Martin's Blog

Images of Galois representations

Posted by martin on Saturday, 27 November 2010 at 16:22

In this post, I will continue to talk about the $\ell$-adic representations attached to abelian varieties, and in particular the images $G_\ell$ of these representations. I will define algebraic groups approximating $G_\ell$, which are often more convenient to work with. I will end by stating the Mumford-Tate conjecture, linking $G_\ell$ to the Mumford-Tate group.

Let $A$ be an abelian variety of dimension $g$ over a number field $K$. Recall from last time that the Tate module $T_\ell A$ gives us a representation $ \rho_\ell : \operatorname{Gal}(\bar{K}/K) \to \operatorname{GL}_{2g}(\mathbb{Z}_\ell). $ We define $G_\ell$ to be $\rho_\ell(\operatorname{Gal}(\bar{K}/K))$, a compact subgroup of $\operatorname{GL}_{2g}(\mathbb{Z}_\ell)$.

The example of elliptic curves

If $E$ is an elliptic curve over a number field $K$ without complex multiplication, then Serre’s Open Image Theorem (proved in the 60s) says that $G_\ell$ is an open subgroup of $\operatorname{GL}_{2g}(\mathbb{Z}_\ell)$. Since $\operatorname{GL}_{2g}(\mathbb{Z}_\ell)$ is compact, it follows that $G_\ell$ has finite index in $\operatorname{GL}_{2g}(\mathbb{Z}_\ell)$.

Next suppose that $E$ is an elliptic curve over a number field $K$ with complex multiplication by $F = \mathbb{Q}(\sqrt{-d})$. Recall that $\mathfrak{o}_F^\times$ can be embedded in $\operatorname{GL}_2(\mathbb{Z})$ as the invertible matrices of the form $\bigl( \begin{smallmatrix} u & -dv \\ v & u \end{smallmatrix} \bigr)$. This extends to an embedding of $(\mathfrak{o}_F \otimes_{\mathbb{Z}} \mathbb{Z}_\ell)^\times$ in $\operatorname{GL}_2(\mathbb{Z}_\ell)$. Let $R_\ell$ be the image of this embedding. (The structure of $R_\ell$ depends on whether $-d$ has a square root in $\mathbb{Z}_\ell$ or not. If yes, then $R_\ell$ is conjugate to the diagonal subgroup of $\operatorname{GL}_2(\mathbb{Z}_\ell)$. If no, then $R_\ell$ is isomorphic to the group of units of $\mathbb{Z}_\ell[\sqrt{-d}]$.)

Now if $K \supseteq F$, then it follows from the main theorem of complex multiplication that $G_\ell$ is an open subgroup of $R_\ell$. If $K \not\supseteq F$, then $G_\ell$ has an index-2 subgroup which is an open subgroup of $R_\ell$, but $G_\ell$ is not itself contained in $R_\ell$.

If you compare the above groups $G_\ell$ with the Mumford-Tate groups of elliptic curves, you will notice that they are rather similar, as long as you ignore the complications about “finite-index subgroups”. There is another reason to not care about finite-index subgroups: let $A$ be an abelian variety defined over a number field $K$. It is often convenient to be able to replace $K$ by a finite extension $L$; but if we do this, then $G_\ell$ gets replaced by a finite-index subgroup (because $\operatorname{Gal}(\bar{L}/L)$ is a finite-index subgroup of $\operatorname{Gal}(\bar{K}/K)$).

• _Dataset section_:
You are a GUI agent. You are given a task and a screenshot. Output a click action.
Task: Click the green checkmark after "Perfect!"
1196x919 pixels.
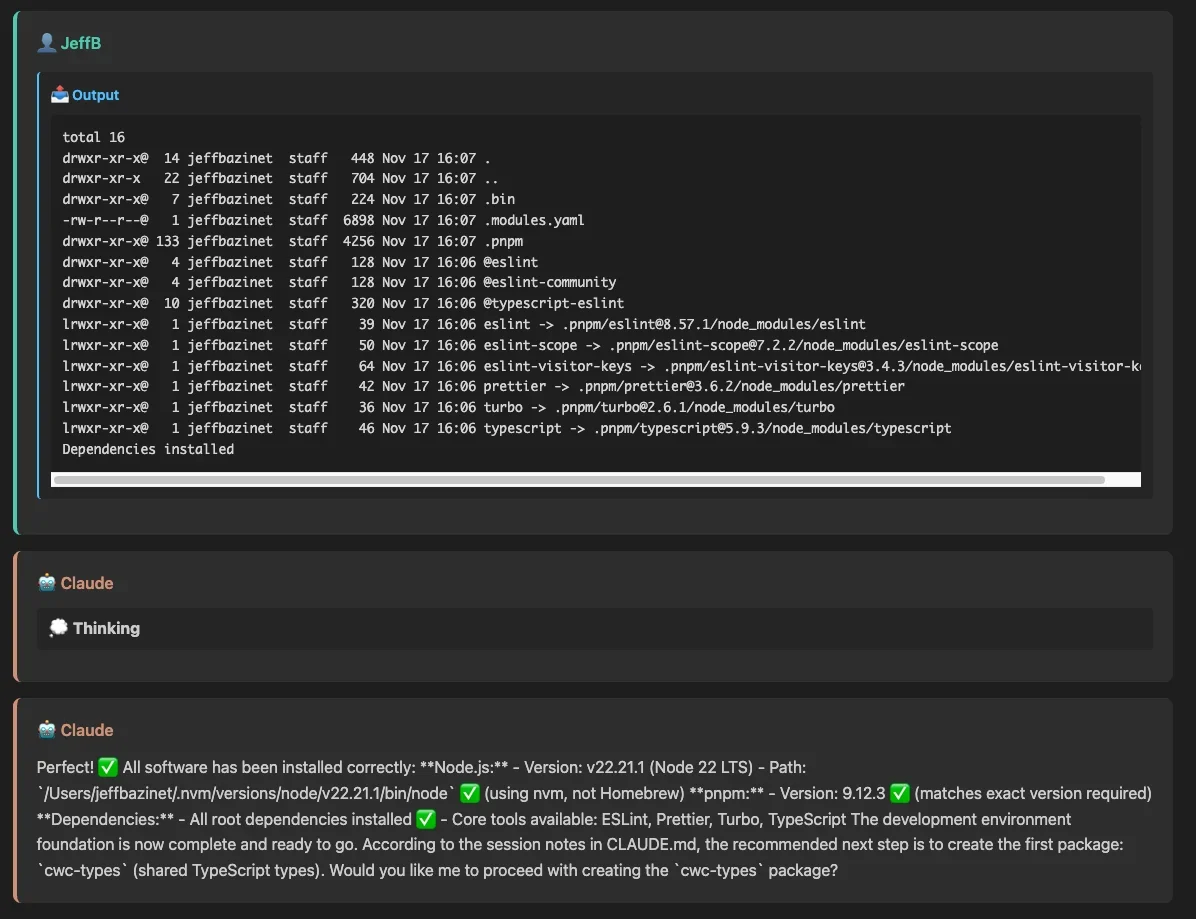click(108, 768)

• _What you should do_:
Pick up the post on images of Galois representations after its final sentence and continue it.

• _Response to the exercise_:
Algebraic envelope of $G_\ell$

Let $G_\ell^{alg}$ be the smallest algebraic subgroup (over $\mathbb{Q}_\ell$) of $\operatorname{GL}_{2g}$ such that $G_\ell^{alg}(\mathbb{Q}_\ell)$ contains $G_\ell$. This is sometimes given the unwieldy name of $\ell$-adic algebraic monodromy group, but I am not sure whether anyone other than Pink and my supervisor uses this name.

A couple of reasons why $G_\ell^{alg}$ is sometimes more useful than $G_\ell$:

  1. It is easier to compute $G_\ell^{alg}$ because of the structure theorems for algebraic groups.

  2. Algebraic groups have few finite-index algebraic subgroups, so the problem that the group changes when you enlarge the base field is reduced, although not eliminated.

Let $E$ be an elliptic curve over $K$.

  1. If $E$ does not have CM, then $G_\ell^{alg} = \operatorname{GL}_2$.

  2. If $E$ has CM by the field $F$ and $K \supseteq F$, then $G_\ell^{alg}$ is the $\mathbb{Q}_\ell$-algebraic-group version of $(F \otimes_{\mathbb{Q}} \mathbb{Q}_\ell)^\times$.

  3. If $E$ has CM by $F$ and $K \not\supseteq F$, then $G_\ell^{alg}$ has the $\mathbb{Q}_\ell$-algebraic-group version of $(F \otimes_{\mathbb{Q}} \mathbb{Q}_\ell)^\times$ as an index-2 subgroup.

If $G_\ell^{alg}$ is to be a good approximation to $G_\ell$, it is important to know that $G_\ell^{alg}$ is not too much bigger than $G_\ell$. Let $G_\ell^{alg}(\mathbb{Z}_\ell)$ denote the elements of $G_\ell^{alg}(\mathbb{Q}_\ell)$ such that both the matrix in question and its inverse have all their entries in $\mathbb{Z}_\ell$. Bogomolov proved in 1980 that $G_\ell$ is always an open subgroup of $G_\ell^{alg}(\mathbb{Z}_\ell)$ in the $\ell$-adic topology, and so is of finite index.

Connected components of $G_\ell^{alg}$

Any algebraic group $G$ has finitely many connected components in the Zariski topology. The connected component containing the identity is a normal subgroup of $G$. (In algebraic geometry, we usually work with irreducible components rather than connected components; but for algebraic groups irreducible components and connected components are the same, and we usually call them connected components, because “irreducible” has a different meaning in the context of representations.)

Let $G_\ell^\circ$ be the connected component of $G_\ell^{alg}$ containing the identity. Connected algebraic groups do not have any finite-index algebraic subgroups (because they are also irreducible, so not a union of finitely many closed subsets). So $G_\ell^\circ$ is unchanged if we enlarge the base field $K$.

To summarise: neither $G_\ell^\circ(\mathbb{Z}_\ell)$ nor $G_\ell$ is necessarily contained in the other, but both are finite-index subgroups of $G_\ell^{alg}(\mathbb{Z}_\ell)$.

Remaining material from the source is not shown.